Жизнелюбие сыграло пятую историю из унесенных морским течением. То есть Воскресло.
Оно продолжало:
– Раз сегодня воскресенье, то поделом нам. Мы примемся вытаскивать наружу наших забытых мотыльков!
Дневная порция картофеля с гренками установилась на столе. Наружу полилось кофейное течение; жалкое подобие солнечного света преобразилось в великолепный уют доброго утра. Все трепетало созидательным соком, в котором было так много красоты.
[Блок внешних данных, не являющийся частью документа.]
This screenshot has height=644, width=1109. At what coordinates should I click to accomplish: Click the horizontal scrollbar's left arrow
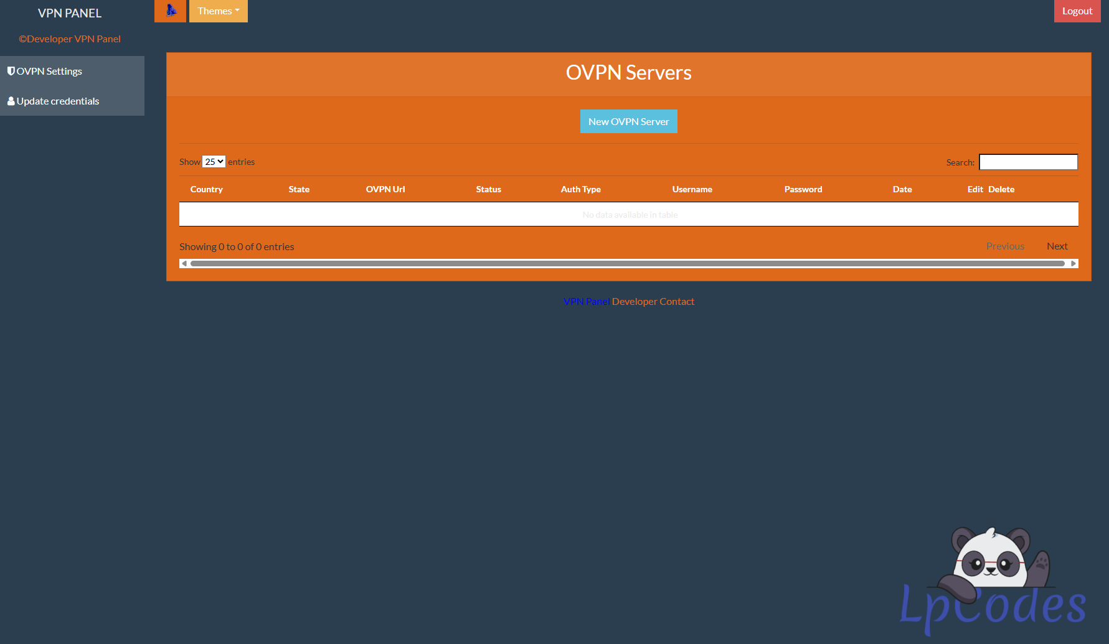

– Можно пригласить знамя коротышек, покрышек, лошадиные морды там и пустынные пески вместе с дождями! – Воскресший богомол счастливо принялся хлопать в ладоши. – А хотите, я вам покажу старую святыню, которая в далеком прошлом была моим Домом?
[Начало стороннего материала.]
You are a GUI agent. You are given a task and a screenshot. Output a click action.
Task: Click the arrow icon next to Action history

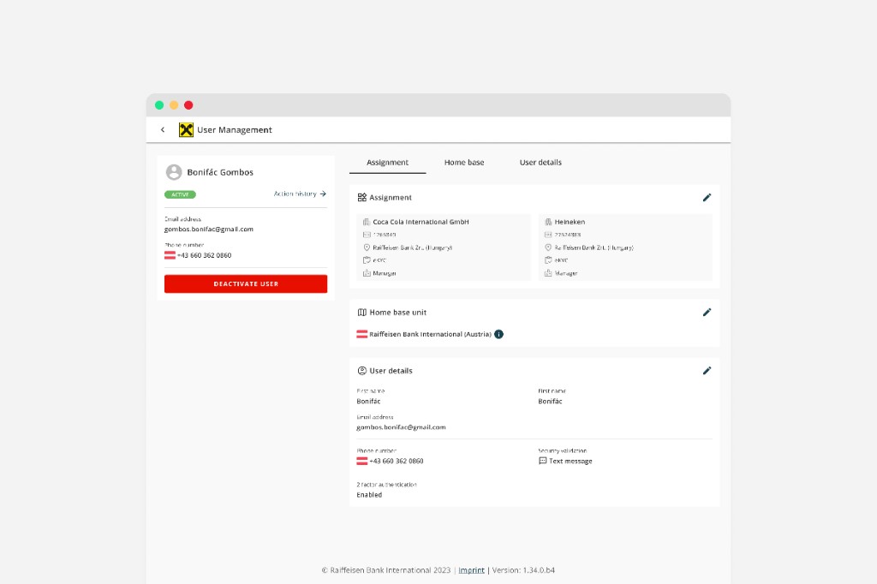[x=325, y=194]
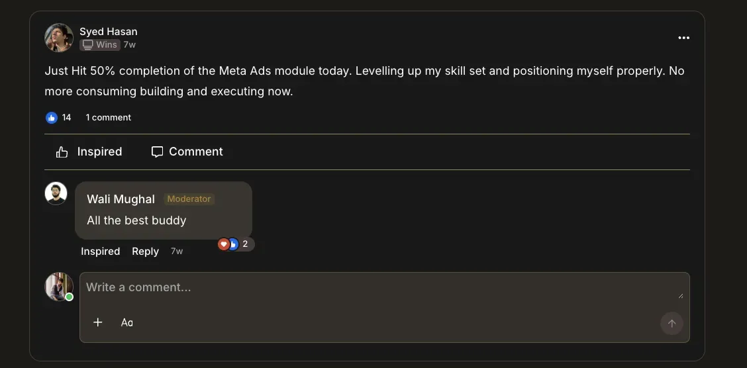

Странные гости в комнате оживили и без того приличный интерес, выказав восторженные возгласы перчеными глотками. Пространство вокруг стало мерцать, как бы замыкая электрические поля, перенаправляя их славность на другую координатную доску.
Радость залилась в пологий затылок, переливаясь через верха ушных впадин. То была мозговая жидкость, чьей славности уже не было смысла держать себя в собственных ножнах.
Так и получилось, что все желающие перенеслись из одного временного промежутка в другой. Здесь было жарко. На зубах дремота скрипела; звуки музыкальных сфер больше не умащали привычностью приевшихся мелодий.
Богомол достал нож из наплечного мешка и парой ударов надрезал воздух. Тот изящно расстегнул свою ткань, оголяя темное пространство, усеянное певучими звездами, а уже за ними проступали почти привычные объекты.
Показался зал дворца, святого места поклонения старым богам. Их было много и различными знаками они обозначались в живописи и литературе. Все гости погрузились в уважительное молчание. Только и слышно было свистящее дыхание.
Свет из внешнего мира в данную залу не проникал, потому освещать пространство приходилось либо свечами, либо масляными лампами. Горело мирное пламя, гости в ходунки превратились, и богомол с превеликой радостью надел их на себя.
– Говорят, чтобы помереть дважды нужно трижды упасть в яму с говном, а я придумал рецепт много лучше! Слушайте:
Взять рожок чеснока, очистить его, растолочь в ароматную жижу.
Принести два ведра холодной воды, лучше талой, слить в предварительно очищенную латунную емкость.
Сорвать с близкого к вам дерева поволоку третьей степени.
Все это поместить в латунную лагуну и поставить на медленный огонь. Через двадцать два часа будет готова славная кашка для промоканий. Это нужно для активации внутренних токов. Применять строго по графику лунных затмений!
«Лагуна» сместилась в область «Напёра», что за безумная клеть сознания? Хвастовство сейсмоустойчивого городка. В твоем уме нет психических узелков, все рОвно как водная гладь в штиль.
Дремота похожая на свое же зеркало – куда еще смешнее? Четвертый десяток или сотня, или помножить это друг на дружку, не теряя абсолютно никакого запала.
Ходунки заходили, смещая тело богомола с разглядывания алтарного постамента на обзор поющего хора.
– Трава-мурава, две тысячи триста пятый год, какая красота в этом сокрыта! – Вострепетало искусственное солнце с правого угла храма. – Святая простота – явление дикое, растянутое по материи сетчатой глазной же коробочки.
– Я – Богомол, а значит могу мелить ваши деревяшки в двадцать раз быстрее чем самый совершенный тайзер. Мои ходунки – семейство воскресших мотылей!
– Опять ты начинаешь хвалиться незаслуженными регалиями. Требуется теплая подложка под стул, чтобы сидеть было удобнее… «Напёр», «Лагуна» – схватить этого негодника!
Не успел богомол ничего возразить как его тут же заковали в переливчатую материю и оставили в тишине, убрав все огненное освещение.